**OBJECTIVES**
a. In the column on Scottish football, which clubs are named as having gone down the road to administration?
b. Please set down, word for word, the passage of the column on Scottish football that begins at the words "But that tends" and stops after "happy as Larry.".

**TEXT PROVIDED**
________________
On current form, that’d be Dundee United, Raith Rovers, Partick Thistle and Airdrie — and they would be relieved of the horrible dilemma they currently find themselves in.

The one over whether to risk their future by chucking money at a system that’s loaded against them, or living within their means and being accused by their fans of lacking ambition.

I wrote last week about United’s perilous situation, caused not least by them being a textbook yo-yo club. Not quite good enough to establish themselves in the Prem but far too heavy on wages for the second tier.

Do we want to see them follow the likes of Hearts, Motherwell, Dundee and Livi down the road to administration for want of a set-up that works against its own member clubs?

Surely not. Surely we should be looking to encourage those clubs for whom full-time football is feasible to be able to plan long-term rather than from season to season, as the likes of United have been for too long.

Is financial mismanagement at play in their situation and others who have flirted with complete meltdown? Course there is.

But that tends to stem from a desperation to be part of a league that the SPFL, and the SPL before them, afforded some sort of fantasyland elite status.

The blazers nested in the main stand at Hampden have this lofty concept of Scottish football as a marketable product, but the income they drag down tells its own story.

Fact is, we get sponsorship and telly deals because we have Celtic and Rangers — and let’s be brutally honest, if the SPFL could sell the pair of them as a two-team division all of their own, they’d be happy as Larry.

But being pragmatic about this isn’t the same as simply accepting that no one else matters, that everyone else is just there to make up the numbers.
________________
**DATA SHOWN**
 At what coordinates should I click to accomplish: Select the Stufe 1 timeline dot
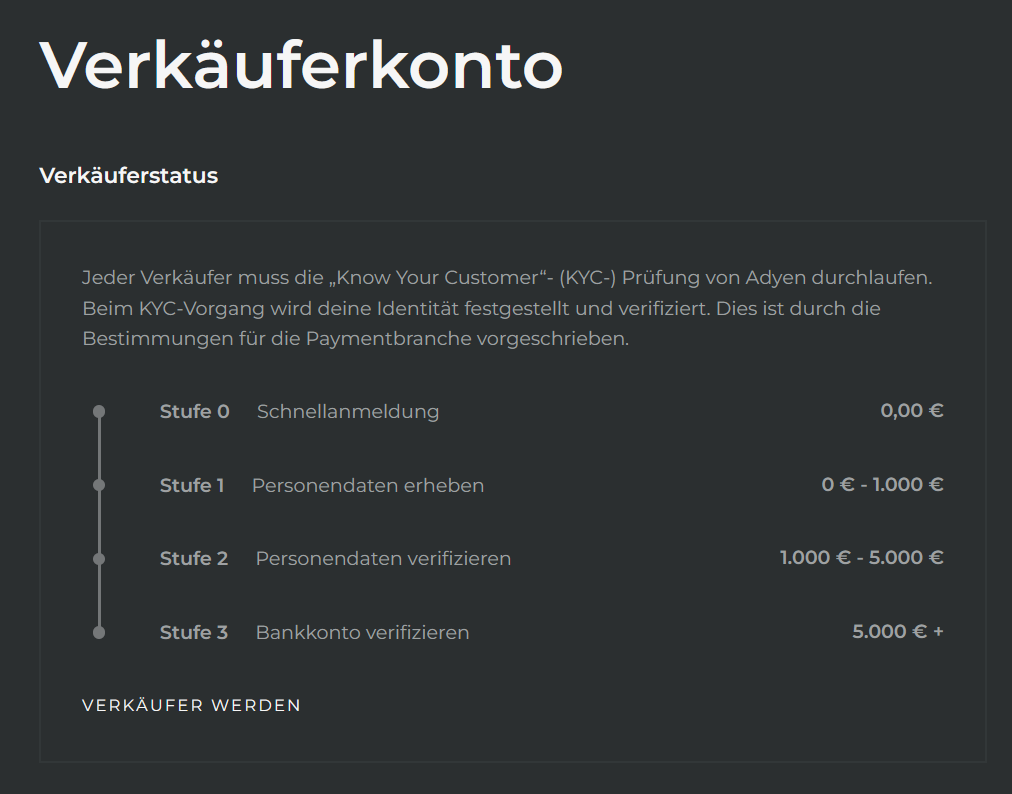tap(98, 485)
________________
**RESPONSES**
a. Hearts, Motherwell, Dundee and Livi.

b.
But that tends to stem from a desperation to be part of a league that the SPFL, and the SPL before them, afforded some sort of fantasyland elite status.

The blazers nested in the main stand at Hampden have this lofty concept of Scottish football as a marketable product, but the income they drag down tells its own story.

Fact is, we get sponsorship and telly deals because we have Celtic and Rangers — and let’s be brutally honest, if the SPFL could sell the pair of them as a two-team division all of their own, they’d be happy as Larry.